When it comes to computing, this is the kind of application that exemplifies great user experience. This is the kind of app that provides the function and interaction people expect from computers.
Users know that smartphones have the capability to pinpoint their exact location down to the inch. The Earth is spinning on its axis, rotating around the sun, and this will all work so long as you’ve paid your bill this month. Computers can do very rigorous work when the user’s not checking up on what some Canadian Mayor’s drinking or smoking. We can even put our computers to work for a good cause, like searching for life in other planets, when were not using them.
Today we copy and paste, zoom in and out, save to the cloud, search a tremendous amount of text with command+f, take screenshots, and touch the screen. The fact that you’re allowed to touch the screen on so many of our devices today still blows my mind. I got yelled at for touching the screen when I was seven. Don’t touch the screen. Since the screen was created, people have wanted to touch it. If you thaw out a cave man today and take him to see Her starring Joaquin Phoenix, he’ll walk up to the screen and try to touch it.
Computers have been capable of doing the above for a long time, yet it is the user experience, the design of the application with the user in mind that have made these functions ubiquitous. I’ve chosen three apps below that perform functions I had expected from computing that it hadn’t yet delivered upon.
From their website:
TextGrabber + Translator easily and quickly scans, translates and saves your chosen text from virtually any printed material. Simply take a picture of the text and immediately edit, hear it spoken aloud via VoiceOver, translate it into over 40 languages, send your text by SMS or e-mail, or share it quickly on Facebook, Twitter or Evernote.
You’re at the Peabody Library in Baltimore or the Biblioteca Marciana in Venice, or even the Bibliotheque Sainte-Genevieve in Paris and you forgot your library card. You’re working on a book about the nuances of homoerotic images carved into pipes and just hit paydirt. There’s a dozen turn of the century texts on the subject here in front of you. What do you do? If you have TextGrabber, you can take a photo of the page and it will translate it into text that you can quote in your book.
This is described as optical character recognition, or ORC. It also translates. I’ve used it. It’s not perfect but at less than six dollars, it’s money well spent. But if my word isn’t good enough for you here’s this: Lifehacker calls this the best image-to-text app for the iPhone.
From their website:
Why 1Password? Because your mother’s maiden name and your dog’s birthday haven’t cut it as a password for a long, long time. Because reusing passwords has never been a good idea. Because “secure” and “convenient” never worked together in a sentence until we built 1Password.
You’ve got a password so safe you can’t even get in to your account.

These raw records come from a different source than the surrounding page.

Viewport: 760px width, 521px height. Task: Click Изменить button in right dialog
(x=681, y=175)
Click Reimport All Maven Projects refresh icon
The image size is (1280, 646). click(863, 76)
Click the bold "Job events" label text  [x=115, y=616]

You forgot it. How easy is it to remember c$~a*9_T? And I even put the word “cat” in there to help you. So people write them down and reuse the same base password for different services. Those are both against the rules.

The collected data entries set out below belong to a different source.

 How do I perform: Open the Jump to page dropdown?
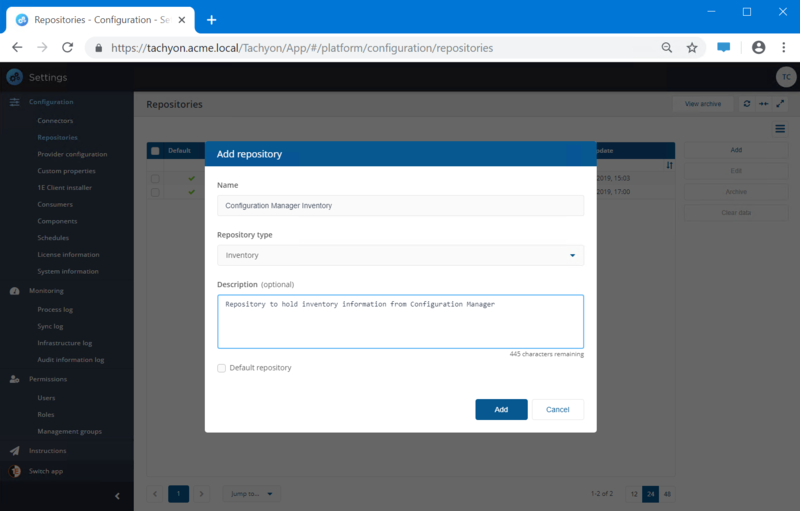(x=252, y=493)
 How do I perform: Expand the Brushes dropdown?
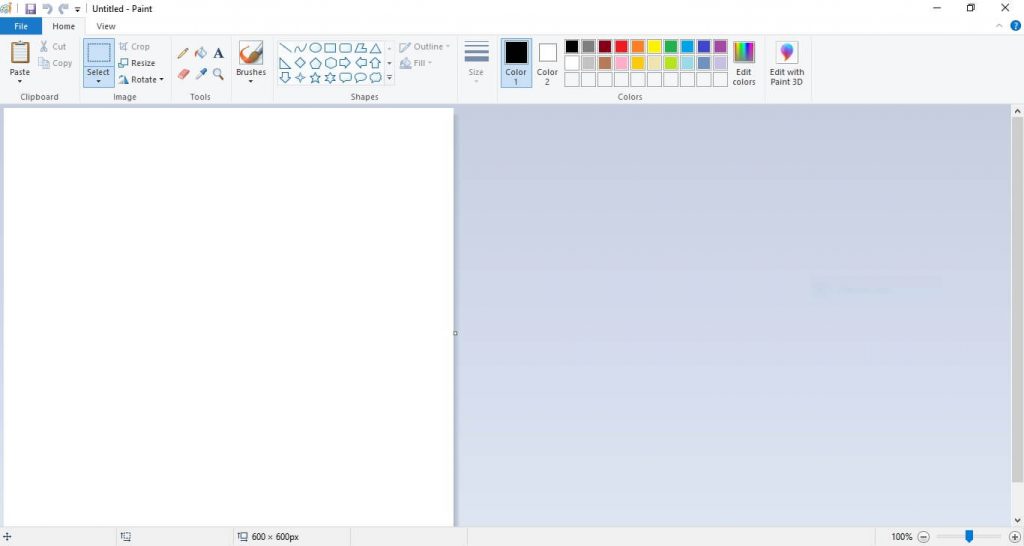pos(251,81)
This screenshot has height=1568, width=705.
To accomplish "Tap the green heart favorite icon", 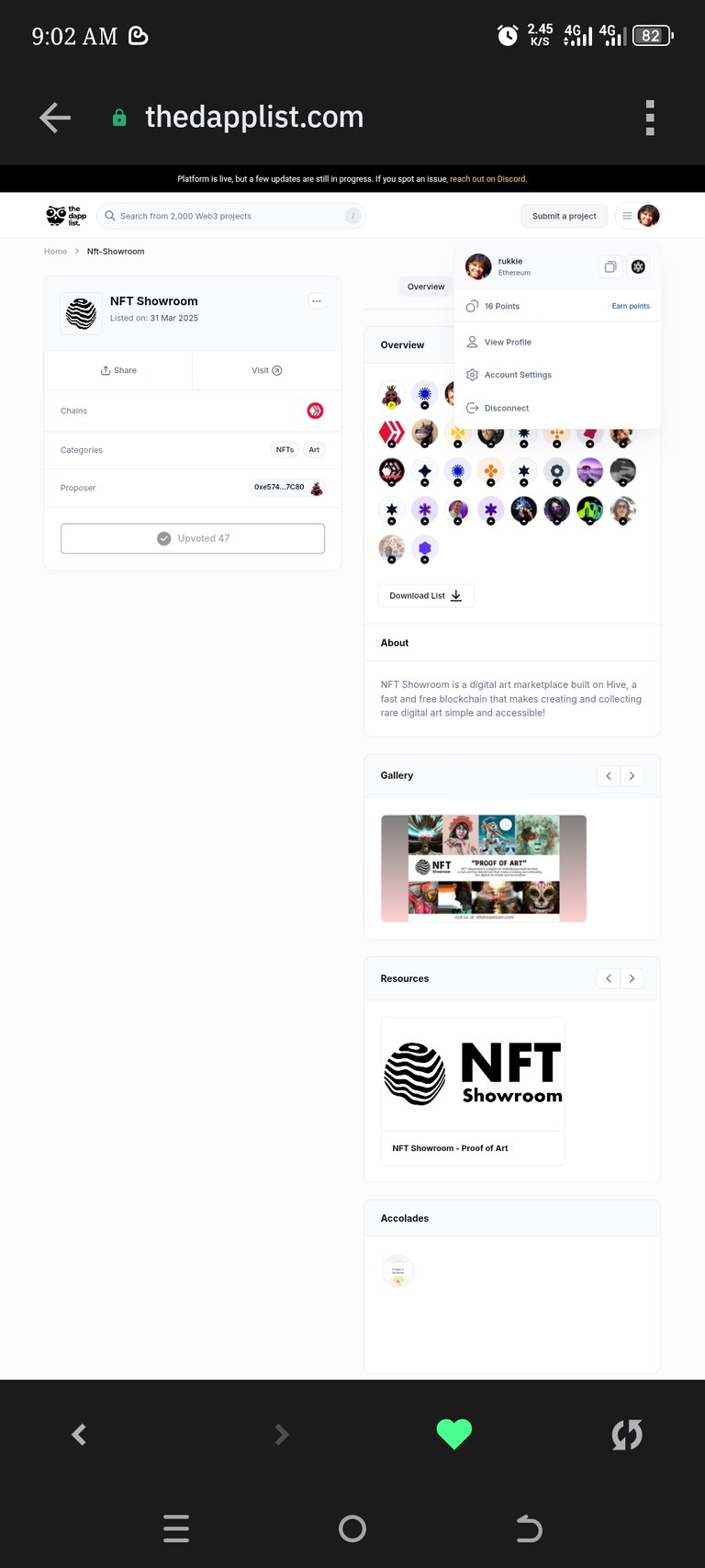I will coord(453,1434).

Wired has said no password is safe anymore. They suggest two or three factor authentication for every account. If you’re not ready to have a retina scan and enter codes into three different devices, then 1Password could be for you. J.R. Bookwalter at Mac Life says this app is on his deserted island list. At $49.00, this app is for the heavy users, not people who are happy with what Chrome or Mavericks offers right out of the box.

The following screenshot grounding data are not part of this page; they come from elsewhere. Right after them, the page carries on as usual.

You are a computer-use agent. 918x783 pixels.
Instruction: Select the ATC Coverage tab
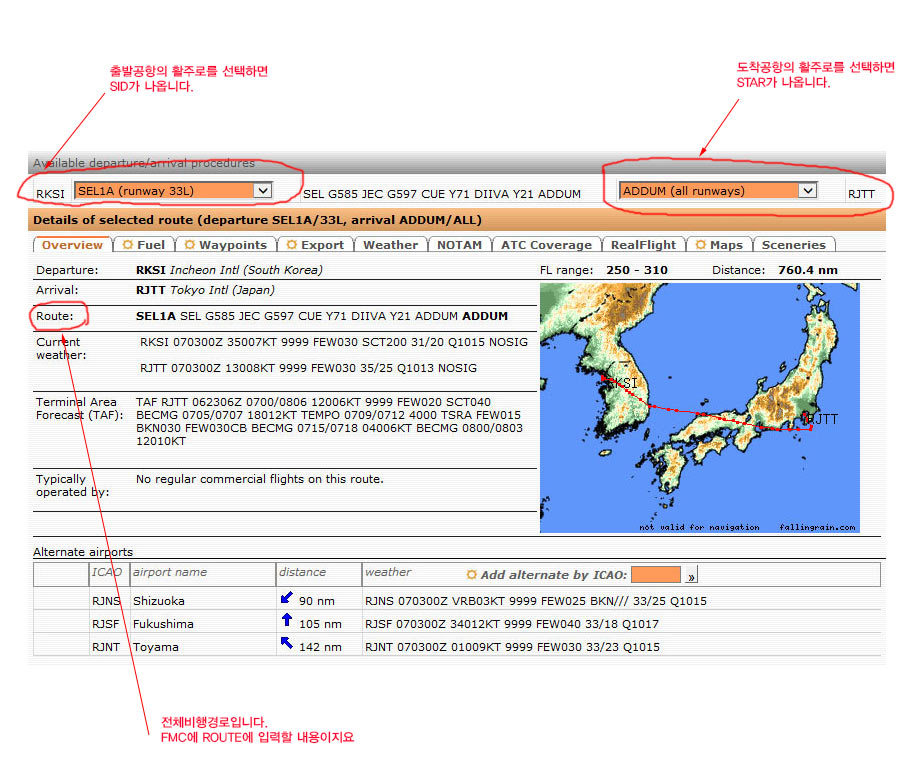(x=546, y=245)
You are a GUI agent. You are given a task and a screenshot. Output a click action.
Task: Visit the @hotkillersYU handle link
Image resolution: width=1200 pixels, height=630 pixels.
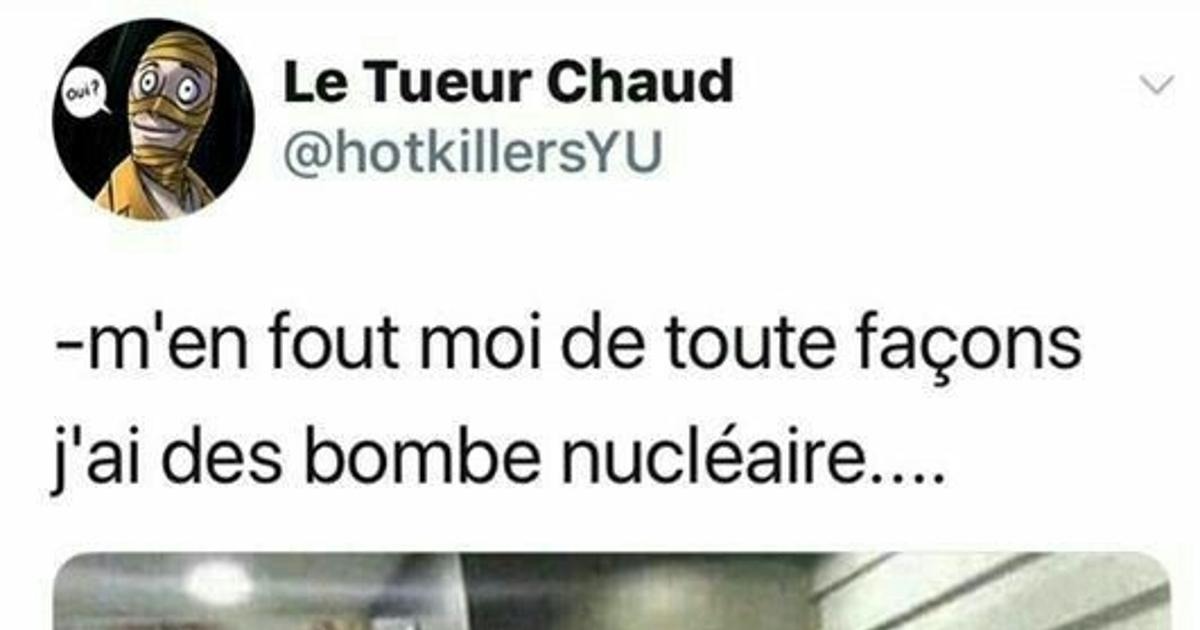473,154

If you are an adjunct professor teaching four or five classes at as many different universities, you could be responsible to use a different email account and a different learning management system (like Blackboard) for each of those universities. Not to mention that you have more keys than a janitor. This is just one more problem for professors referred to as contingent faculty. If you are an adjunct or know someone who is, check out adjuncts-unite for more strategies and commiseration.
From their website:
Learn how to build amazing things online by programming with Codecademy – all for free. Our app gets you started by introducing you to the basic concepts behind the apps on your phone and the websites you visit. You’ll learn to understand the basic structure of code when you see it.
This little app will get you coding in fifteen minutes. Techcrunch recommends this as the way to kill time on the subway. Sure, fifteen minutes might not get you the chops to impress every Linux nerd in the room. But they’d probably respect you more than before and they might not tell you RTFM so often.
For the longest time, I believed you needed to be a math wizard to do anything with a computer besides word processing or sending email. This is not the case. Maybe the teachers needed some sort of carrot to hang over my head to learn math. It didn’t work. I’m not great with the old square roots, but I am learning about code. You can too.
You don’t have to want to be the next Startup CEO to get in on this. One quick look behind the curtain is useful in knowing more about the tools we use. Clarke’s law sates that “any sufficiently advanced technology is indistinguishable from magic.” Which side of the wand do you want to be on?